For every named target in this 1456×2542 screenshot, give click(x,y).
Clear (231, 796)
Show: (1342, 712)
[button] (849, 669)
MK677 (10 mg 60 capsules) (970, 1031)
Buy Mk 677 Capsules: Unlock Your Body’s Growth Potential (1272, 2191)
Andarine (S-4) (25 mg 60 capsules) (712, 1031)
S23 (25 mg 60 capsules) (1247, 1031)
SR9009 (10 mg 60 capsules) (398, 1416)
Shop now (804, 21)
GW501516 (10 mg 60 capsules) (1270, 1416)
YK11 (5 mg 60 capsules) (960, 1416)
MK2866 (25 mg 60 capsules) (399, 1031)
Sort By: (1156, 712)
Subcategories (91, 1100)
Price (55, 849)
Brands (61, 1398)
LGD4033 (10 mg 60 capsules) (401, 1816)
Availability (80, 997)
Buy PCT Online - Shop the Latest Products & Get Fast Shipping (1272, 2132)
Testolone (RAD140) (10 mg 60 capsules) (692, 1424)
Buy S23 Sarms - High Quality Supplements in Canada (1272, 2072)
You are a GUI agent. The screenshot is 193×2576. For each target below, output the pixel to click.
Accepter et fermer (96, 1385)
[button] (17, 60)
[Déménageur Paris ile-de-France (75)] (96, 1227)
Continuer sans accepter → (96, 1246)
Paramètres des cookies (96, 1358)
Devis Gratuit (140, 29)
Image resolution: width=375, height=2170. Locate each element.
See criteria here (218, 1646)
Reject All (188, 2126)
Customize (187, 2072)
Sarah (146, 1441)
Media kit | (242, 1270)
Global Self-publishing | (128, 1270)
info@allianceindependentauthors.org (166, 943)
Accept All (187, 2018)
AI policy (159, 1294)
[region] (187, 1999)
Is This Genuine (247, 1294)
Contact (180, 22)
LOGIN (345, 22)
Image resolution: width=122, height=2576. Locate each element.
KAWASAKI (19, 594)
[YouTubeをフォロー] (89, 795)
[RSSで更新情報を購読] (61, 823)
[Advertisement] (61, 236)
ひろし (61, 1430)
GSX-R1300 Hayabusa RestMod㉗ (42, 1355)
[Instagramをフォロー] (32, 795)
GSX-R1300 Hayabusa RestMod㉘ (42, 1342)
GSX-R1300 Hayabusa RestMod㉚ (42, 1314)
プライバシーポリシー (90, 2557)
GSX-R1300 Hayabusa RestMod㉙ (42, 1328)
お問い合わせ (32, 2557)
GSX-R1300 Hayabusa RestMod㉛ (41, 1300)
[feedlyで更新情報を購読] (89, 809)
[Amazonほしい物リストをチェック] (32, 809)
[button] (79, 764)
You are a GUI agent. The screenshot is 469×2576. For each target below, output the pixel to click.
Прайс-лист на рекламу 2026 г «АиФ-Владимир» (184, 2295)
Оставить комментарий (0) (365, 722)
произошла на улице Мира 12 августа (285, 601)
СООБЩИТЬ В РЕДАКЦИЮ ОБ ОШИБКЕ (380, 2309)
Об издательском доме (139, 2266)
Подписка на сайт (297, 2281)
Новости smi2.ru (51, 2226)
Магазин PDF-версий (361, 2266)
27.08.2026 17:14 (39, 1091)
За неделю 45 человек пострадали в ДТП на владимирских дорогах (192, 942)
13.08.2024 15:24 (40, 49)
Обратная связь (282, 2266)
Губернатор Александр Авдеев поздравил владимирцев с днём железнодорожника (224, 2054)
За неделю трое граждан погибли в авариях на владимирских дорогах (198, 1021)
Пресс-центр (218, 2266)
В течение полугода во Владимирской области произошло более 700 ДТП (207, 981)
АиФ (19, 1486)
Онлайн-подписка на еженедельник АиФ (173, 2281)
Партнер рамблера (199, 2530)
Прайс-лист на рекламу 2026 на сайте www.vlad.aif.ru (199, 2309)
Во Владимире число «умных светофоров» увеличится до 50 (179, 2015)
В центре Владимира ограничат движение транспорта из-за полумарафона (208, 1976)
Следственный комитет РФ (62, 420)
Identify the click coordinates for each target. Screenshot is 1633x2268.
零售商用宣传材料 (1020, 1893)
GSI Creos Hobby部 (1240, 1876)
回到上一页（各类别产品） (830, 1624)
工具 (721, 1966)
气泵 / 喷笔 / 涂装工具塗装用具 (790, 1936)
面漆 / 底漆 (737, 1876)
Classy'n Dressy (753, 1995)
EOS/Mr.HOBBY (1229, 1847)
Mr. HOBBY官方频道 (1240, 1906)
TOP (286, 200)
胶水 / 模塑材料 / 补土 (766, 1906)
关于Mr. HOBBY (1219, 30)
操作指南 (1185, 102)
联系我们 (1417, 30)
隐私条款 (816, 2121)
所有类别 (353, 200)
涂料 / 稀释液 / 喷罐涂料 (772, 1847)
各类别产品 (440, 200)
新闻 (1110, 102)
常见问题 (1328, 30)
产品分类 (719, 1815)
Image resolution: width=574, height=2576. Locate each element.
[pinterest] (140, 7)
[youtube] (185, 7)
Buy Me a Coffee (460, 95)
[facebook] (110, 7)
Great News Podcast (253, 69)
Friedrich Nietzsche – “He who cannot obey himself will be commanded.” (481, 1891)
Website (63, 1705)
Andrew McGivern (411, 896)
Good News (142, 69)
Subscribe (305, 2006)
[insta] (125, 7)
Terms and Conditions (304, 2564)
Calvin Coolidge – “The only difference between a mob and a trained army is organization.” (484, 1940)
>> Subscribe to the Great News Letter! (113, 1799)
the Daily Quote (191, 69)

■ ■ ■ ■ ■ ■ ■

# [Your task]
Using the records above, copy each line that contains "лист".

# [Exercise output]
Прайс-лист на рекламу 2026 г «АиФ-Владимир» (184, 2295)
Прайс-лист на рекламу 2026 на сайте www.vlad.aif.ru (199, 2309)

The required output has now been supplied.